TASK ITEM: Quote the passage on estrogen and the menstrual cycle in full, word for word.

SUPPLIED PASSAGE:

The menstrual cycle is controlled by female hormones, which are powerful chemicals made in the endocrine glands. Hormones travel in the bloodstream to various parts of the body, where they act as triggers for certain functions. A physician who specializes in hormones and diseases of the endocrine glands is an endocrinologist. The nervous and endocrine system interacts. The study of this interaction is neuroendocrinology.
The female hormone estrogens was discovered in the 1920s. Not all of its very complex functions are yet completely understood. The name comes from Greek and Latin. Estrus refers to the monthly period. Gen means born or generated. Menses is the actual flow. Menarche is a girl's first period.
An estrogen is a generic term for female hormones like estradiol, estrone and estriol. At puberty, estrogens feminize the body of a girl: breasts, wider hips, fat layer under the skin, and so on. Estrogens are produced mainly in the ovaries, with a huge surge on days 12 to 14 of the monthly cycle for the release of an egg at ovulation. There is another surge on days 22 to 24.
Estrogen is also produced in the adrenal glands, fat cells, and the placenta at pregnancy. Women (and men) with a high-fat diet tend to have more estrogen in the blood and less in the urine. Too much estrogen can bring pre-cancer changes in the breast, cervix, uterus, and ovaries; a very fat woman would do well to diet. Avery fat man who produces excess estrogen can develop gynecomastia (male breasts). Estrogen protects women from early heart disease. It raises the good kind of cholesterol, HDL, and lowers the bad kind, LDL. Avoid over-slimming; a certain amount of fats cells are necessary to support estrogen activity.

DATA SUPPLIED:
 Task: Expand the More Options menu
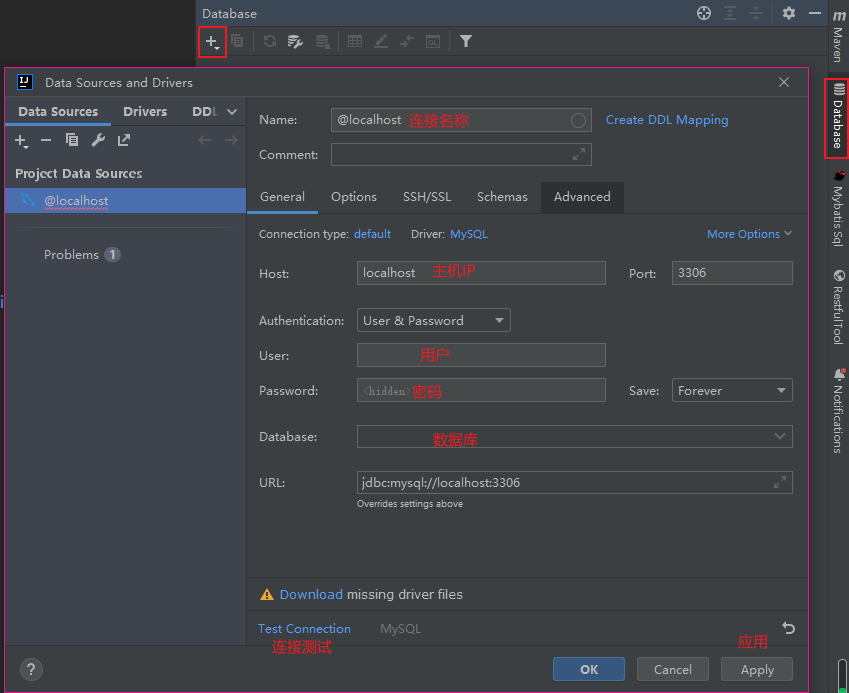tap(749, 234)
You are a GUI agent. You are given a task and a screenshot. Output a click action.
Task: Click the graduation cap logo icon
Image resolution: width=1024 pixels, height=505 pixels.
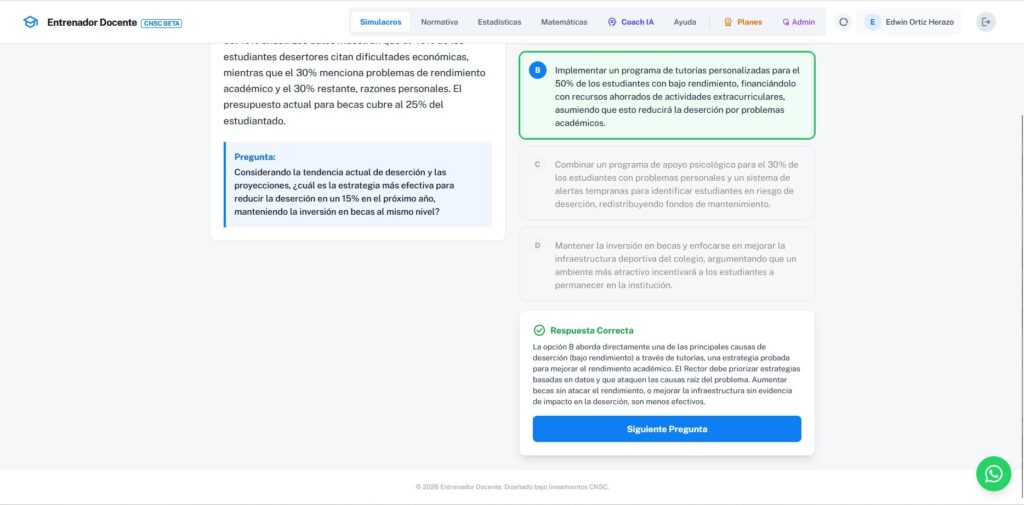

WRITTEN SOLUTION:
The menstrual cycle is controlled by female hormones, which are powerful chemicals made in the endocrine glands. Hormones travel in the bloodstream to various parts of the body, where they act as triggers for certain functions. A physician who specializes in hormones and diseases of the endocrine glands is an endocrinologist. The nervous and endocrine system interacts. The study of this interaction is neuroendocrinology.
The female hormone estrogens was discovered in the 1920s. Not all of its very complex functions are yet completely understood. The name comes from Greek and Latin. Estrus refers to the monthly period. Gen means born or generated. Menses is the actual flow. Menarche is a girl's first period.
An estrogen is a generic term for female hormones like estradiol, estrone and estriol. At puberty, estrogens feminize the body of a girl: breasts, wider hips, fat layer under the skin, and so on. Estrogens are produced mainly in the ovaries, with a huge surge on days 12 to 14 of the monthly cycle for the release of an egg at ovulation. There is another surge on days 22 to 24.
Estrogen is also produced in the adrenal glands, fat cells, and the placenta at pregnancy. Women (and men) with a high-fat diet tend to have more estrogen in the blood and less in the urine. Too much estrogen can bring pre-cancer changes in the breast, cervix, uterus, and ovaries; a very fat woman would do well to diet. Avery fat man who produces excess estrogen can develop gynecomastia (male breasts). Estrogen protects women from early heart disease. It raises the good kind of cholesterol, HDL, and lowers the bad kind, LDL. Avoid over-slimming; a certain amount of fats cells are necessary to support estrogen activity.